３３．ＮＭＲ造影剤である請求項１９記載のＭＲＩ造影剤。
３４．肝臓又は脾臓に使用するためのＭＲＩ造影剤である請求項１９記載のＭＲＩ造影剤。
３５．（ｉ）請求項１９記載のリポソームを患者に投与し、（ｉｉ）ＭＲＩを用いて患者を走査して腫瘍組織の可視面像を得ることを特徴とする患者に於ける腫瘍組織の存在を診断する方法。
３６．使用されるＭＲＩがＮＭＲである請求項３５記載の方法。
３７．該患者の肝臓及び脾臓に於ける腫瘍組織の存在を診断するために用いられる請求項３５記載の方法。
３８．（ｉ）請求項１９記載のリポソームを患者に投与し、（ｉｉ）ＭＲＩを用いて患者を走査して血液プールの位置の可視面像を得ることを特徴とする患者の血液プールの面像診断方法。
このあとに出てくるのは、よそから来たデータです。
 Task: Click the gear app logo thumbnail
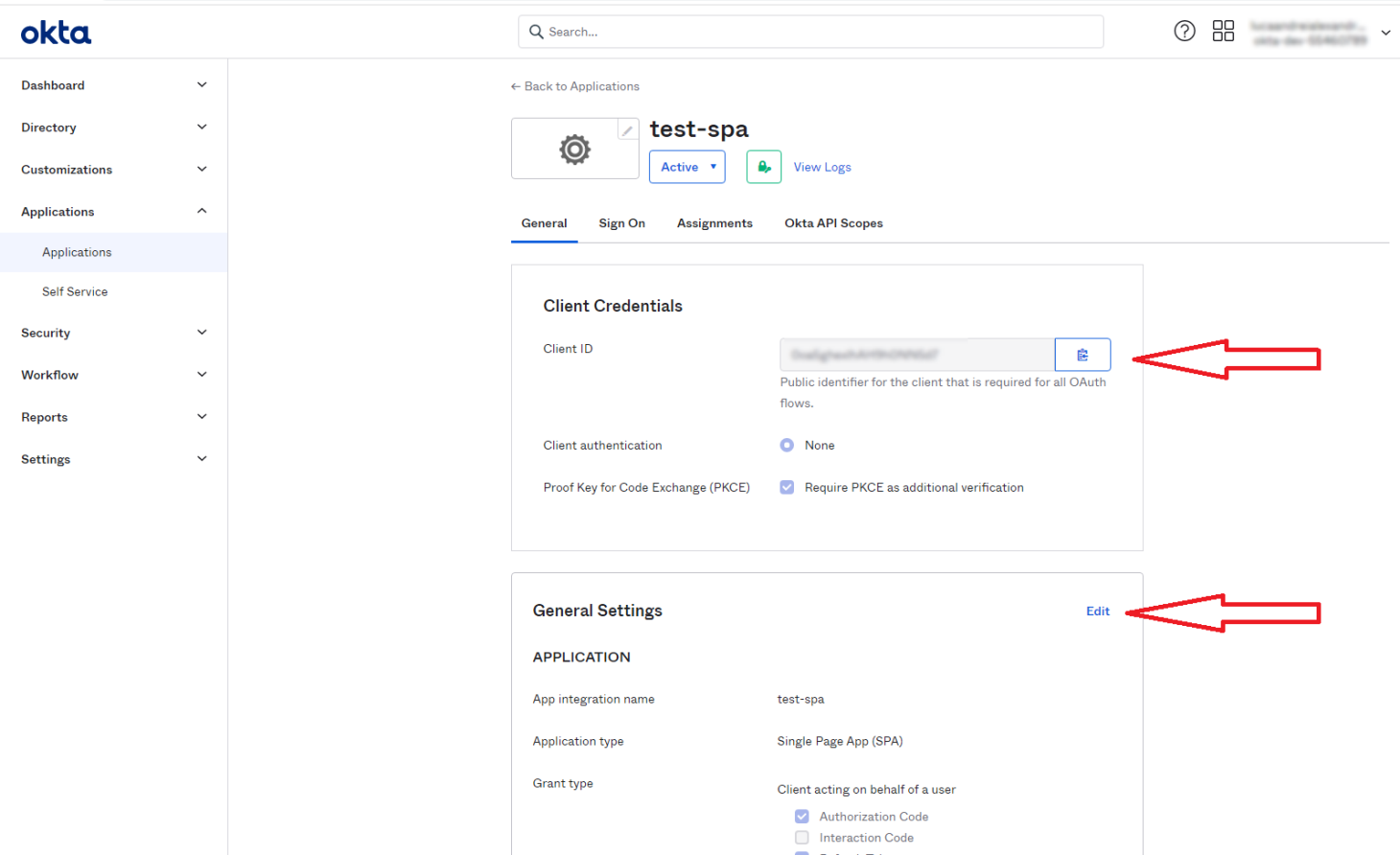point(574,150)
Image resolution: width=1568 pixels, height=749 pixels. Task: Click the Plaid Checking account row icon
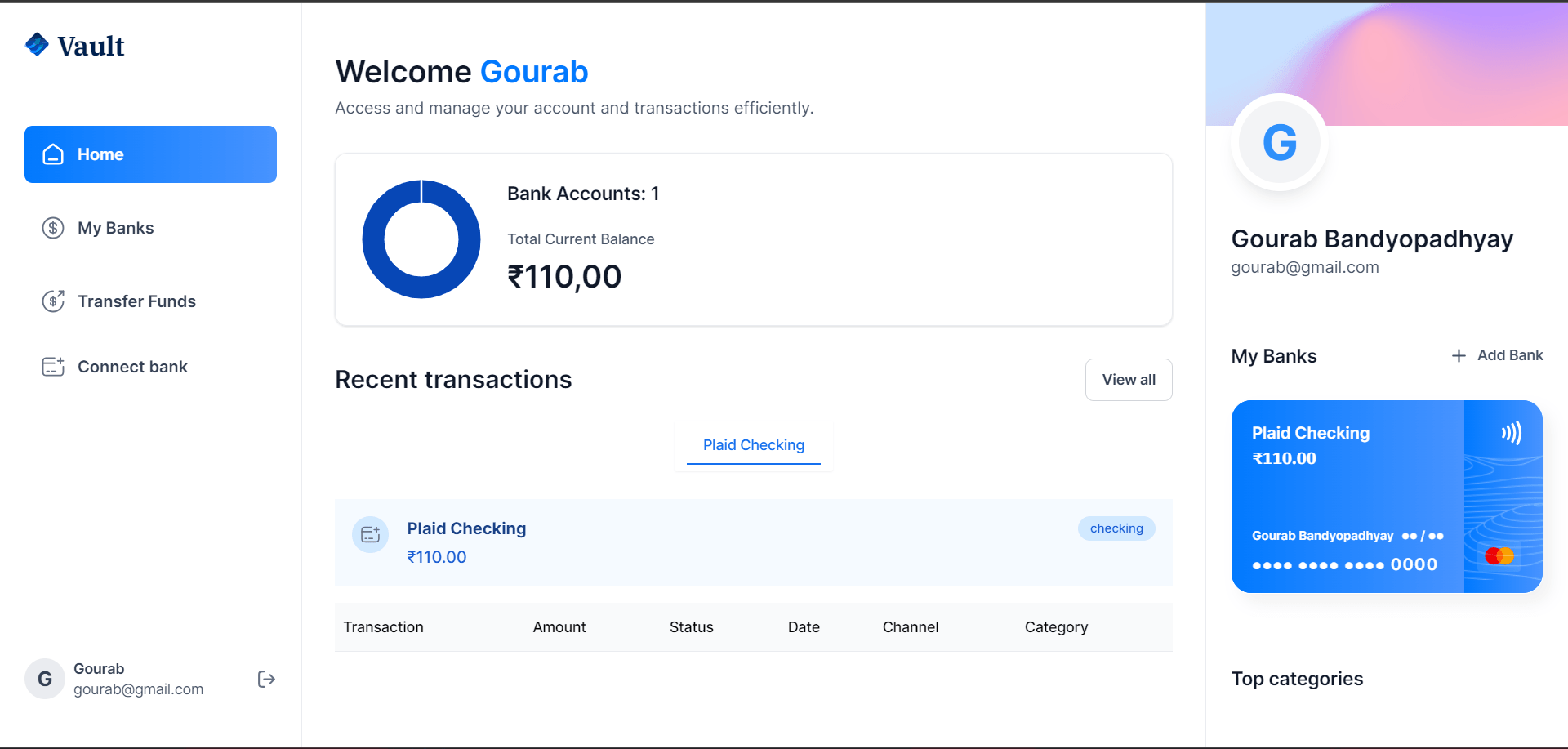(371, 534)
３９．使用されるＭＲＩがＮＭＲである請求項３８記載の方法。
４０．患者に於ける健全又は腫瘍組織の血管分布を評価するために用いられる請求項３８記載の方法。
４１．患者の血液量を測定するために用いられる請求項３８記載の方法。
４２．患者に於ける血管性漏出を評価するために用いられる請求項３８記載の方法。